To be done » Could you write out everything in the data from "Pick the Build label" down to "1762). pyautogui.click(x=741, y=860)" again, replacing "label" with "tag" and leaving all else unchanged?

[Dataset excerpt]
======

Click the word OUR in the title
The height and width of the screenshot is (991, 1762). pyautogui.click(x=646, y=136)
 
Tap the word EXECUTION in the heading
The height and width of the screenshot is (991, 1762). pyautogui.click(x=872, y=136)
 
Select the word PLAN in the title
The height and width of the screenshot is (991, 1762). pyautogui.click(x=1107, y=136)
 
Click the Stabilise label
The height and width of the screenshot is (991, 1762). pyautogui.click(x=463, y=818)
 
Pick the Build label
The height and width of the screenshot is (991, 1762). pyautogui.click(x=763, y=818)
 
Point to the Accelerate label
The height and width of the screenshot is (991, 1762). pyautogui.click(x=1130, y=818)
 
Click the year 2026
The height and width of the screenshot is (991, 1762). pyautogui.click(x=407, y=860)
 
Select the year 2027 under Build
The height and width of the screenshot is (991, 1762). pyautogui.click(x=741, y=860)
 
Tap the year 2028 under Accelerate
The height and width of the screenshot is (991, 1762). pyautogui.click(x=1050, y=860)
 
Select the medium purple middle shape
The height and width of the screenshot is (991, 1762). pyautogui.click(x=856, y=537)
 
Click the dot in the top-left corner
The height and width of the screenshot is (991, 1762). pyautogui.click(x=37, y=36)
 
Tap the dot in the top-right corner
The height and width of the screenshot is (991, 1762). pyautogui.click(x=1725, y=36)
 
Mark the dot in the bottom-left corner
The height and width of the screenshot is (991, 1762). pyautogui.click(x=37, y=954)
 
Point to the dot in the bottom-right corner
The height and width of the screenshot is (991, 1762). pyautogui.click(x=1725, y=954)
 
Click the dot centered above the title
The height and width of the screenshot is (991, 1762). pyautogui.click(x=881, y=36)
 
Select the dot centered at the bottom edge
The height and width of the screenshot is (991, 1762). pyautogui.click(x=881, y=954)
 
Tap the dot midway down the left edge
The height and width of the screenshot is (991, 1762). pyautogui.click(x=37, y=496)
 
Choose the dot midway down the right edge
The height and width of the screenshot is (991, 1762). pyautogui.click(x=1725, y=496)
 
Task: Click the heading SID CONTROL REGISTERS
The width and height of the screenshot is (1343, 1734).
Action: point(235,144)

======

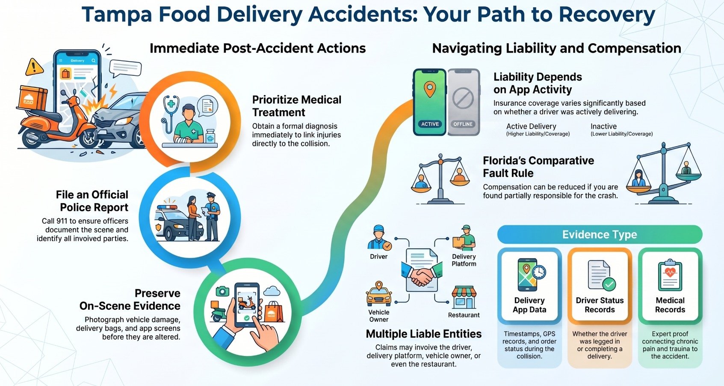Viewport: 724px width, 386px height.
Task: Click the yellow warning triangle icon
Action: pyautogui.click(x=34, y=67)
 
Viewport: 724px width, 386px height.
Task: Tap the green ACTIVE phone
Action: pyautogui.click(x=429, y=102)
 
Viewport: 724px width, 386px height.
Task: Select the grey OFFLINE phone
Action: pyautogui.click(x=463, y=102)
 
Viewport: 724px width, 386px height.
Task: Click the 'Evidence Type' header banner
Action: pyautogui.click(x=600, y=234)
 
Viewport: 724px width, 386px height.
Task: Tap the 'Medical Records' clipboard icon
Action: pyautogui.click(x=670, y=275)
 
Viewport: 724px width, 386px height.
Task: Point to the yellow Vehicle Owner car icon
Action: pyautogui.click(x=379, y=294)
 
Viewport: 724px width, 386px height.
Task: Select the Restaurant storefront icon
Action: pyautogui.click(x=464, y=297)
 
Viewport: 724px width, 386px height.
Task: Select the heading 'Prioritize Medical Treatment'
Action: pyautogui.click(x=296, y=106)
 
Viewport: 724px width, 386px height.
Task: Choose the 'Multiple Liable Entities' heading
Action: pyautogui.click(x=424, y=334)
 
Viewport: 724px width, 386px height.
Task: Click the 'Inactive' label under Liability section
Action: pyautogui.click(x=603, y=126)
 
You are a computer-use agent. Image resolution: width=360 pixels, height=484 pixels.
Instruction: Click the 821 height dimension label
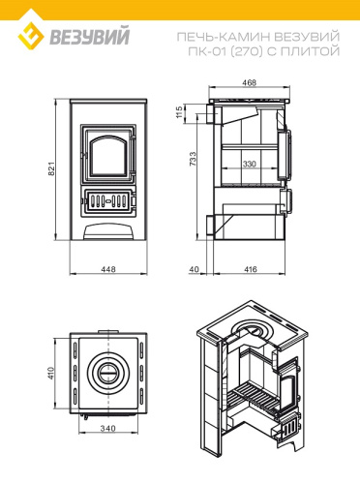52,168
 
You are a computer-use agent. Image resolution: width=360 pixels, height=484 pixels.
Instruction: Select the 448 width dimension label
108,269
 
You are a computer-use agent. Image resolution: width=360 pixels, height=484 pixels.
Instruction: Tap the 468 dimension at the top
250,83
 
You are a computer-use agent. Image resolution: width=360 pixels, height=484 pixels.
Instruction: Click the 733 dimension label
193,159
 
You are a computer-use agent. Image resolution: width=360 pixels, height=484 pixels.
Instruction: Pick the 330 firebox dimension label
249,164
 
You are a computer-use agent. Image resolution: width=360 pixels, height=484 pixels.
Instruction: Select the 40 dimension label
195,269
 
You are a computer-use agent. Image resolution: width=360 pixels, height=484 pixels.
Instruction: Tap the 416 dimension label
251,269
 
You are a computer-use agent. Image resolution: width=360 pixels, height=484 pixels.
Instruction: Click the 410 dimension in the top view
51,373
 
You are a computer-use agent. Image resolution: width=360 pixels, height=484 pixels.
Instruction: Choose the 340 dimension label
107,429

======

Task answer »
Pick the Build tag
The height and width of the screenshot is (991, 1762). pyautogui.click(x=763, y=818)
 
Point to the Accelerate tag
The height and width of the screenshot is (991, 1762). pyautogui.click(x=1130, y=818)
 
Click the year 2026
The height and width of the screenshot is (991, 1762). pyautogui.click(x=407, y=860)
 
Select the year 2027 under Build
The height and width of the screenshot is (991, 1762). pyautogui.click(x=741, y=860)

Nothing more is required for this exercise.